Raichura adds: “You can implement them within days and provide the quickest path to business value and then build from there.”

Removing silos
Integration is, according to Mayadas, a critical factor in moving to a multi-asset trading desk, yet slow progress is being made in removing silos.

A 2022 Broadridge survey of 58 sell side firms looked at their approaches to collapsing silos, motivations for doing so and the progress made to date. It found the front-office and trading desks remain the least integrated functions for the sell-side. Just 9% of respondents reported full integration of trading desks and 16% full integration of front-office technology

Mayadas notes that for broker-dealers, collapsing the traditional silos across asset classes, geographies and internal functions can be “an effective way to create trading workflow efficiencies and simplify the process of meeting exacting regulatory demands”. But, while the end point of integration is clear, the path can be extremely complex to navigate.

Siloed data sets make it difficult for portfolio managers and traders to access quality and relevant data, making it hard for to get a holistic view of a portfolio’s contents and its associated hedges.

Raichura at Glue42 says poor decisions based upon missing vital information can have a direct effect on fund alpha.

She recommends firms with in-house development teams “stop working in application development silos. Think about workflows and business processes first and then build an ecosystem around these”. She adds: “No application is an island.”

Consolidation can – according to the Broadridge research – result in “significant savings to overall technology spend”.

Over half of respondents to the consultant’s sought to bring their technology costs down by more than 11% as a result of the consolidation programme. Typically, the smaller the firm, the higher the cost reduction targeted with tier 1 banks generally targeting cost reduction of 10% or less.

All respondents that were targeting a technology cost reduction of 10% or lower said that they had achieved that goal. As the cost reduction target increased, the success rate lowered significantly with just one firm reporting a successful cost reduction of more than 20%.

However, even a 10% cost reduction can result in significant savings. Tier 1, 2 and 3 banks generally reported annual budgets of over $5m in all the front-, middle- and back-offices.

Broadridge report finds that reducing spending on this scale by 10% can result in significant overall cost savings.

Plugging the gaps
While significant progress is being made in the pursuit of a best of breed multi-asset trading desk, gaps still exist.

“There are gaps in terms of creating a simple, consistent set of workflows, “ says Mayadas “A lot of the issue is around behavioural change. If you’re trying to streamline your trading platform across multiple assets, you will have a set of folks who are used to doing things in a certain way. Being able to showcase a new set of workflows that doesn’t drive angst around behavioural change across asset classes is a gap in the market we are trying to fill.”

Campean adds that while there have been notable technological advances in “unified interfaces” for trading desks, “we still need to adapt all the functionalities to the different assets’ parameters, compliance or risk controls, allocations and rebalancing models. These indicators are impacted by all these particularities throughout the breadth of asset classes.”

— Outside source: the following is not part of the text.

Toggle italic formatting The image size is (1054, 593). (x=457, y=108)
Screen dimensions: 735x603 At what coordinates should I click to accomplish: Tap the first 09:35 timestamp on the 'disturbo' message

The direction of travel for trading desks is towards the multi-asset approach, but there will – Mayadas says – be the need for distinct specialism at an individual asset class level, particularly in the front office.

“When I think about equities and fixed income, the market structure which is still RFQ based and there is still a lot of voice trading, I’m not seeing that those asset classes converge, at least in the front office and in the near term.

“The reason why they probably won’t converge that quickly in the front office is because the behavioural dynamics and market structure dynamics are different now. But as these become more automated, they may catch up to the post-trade world.”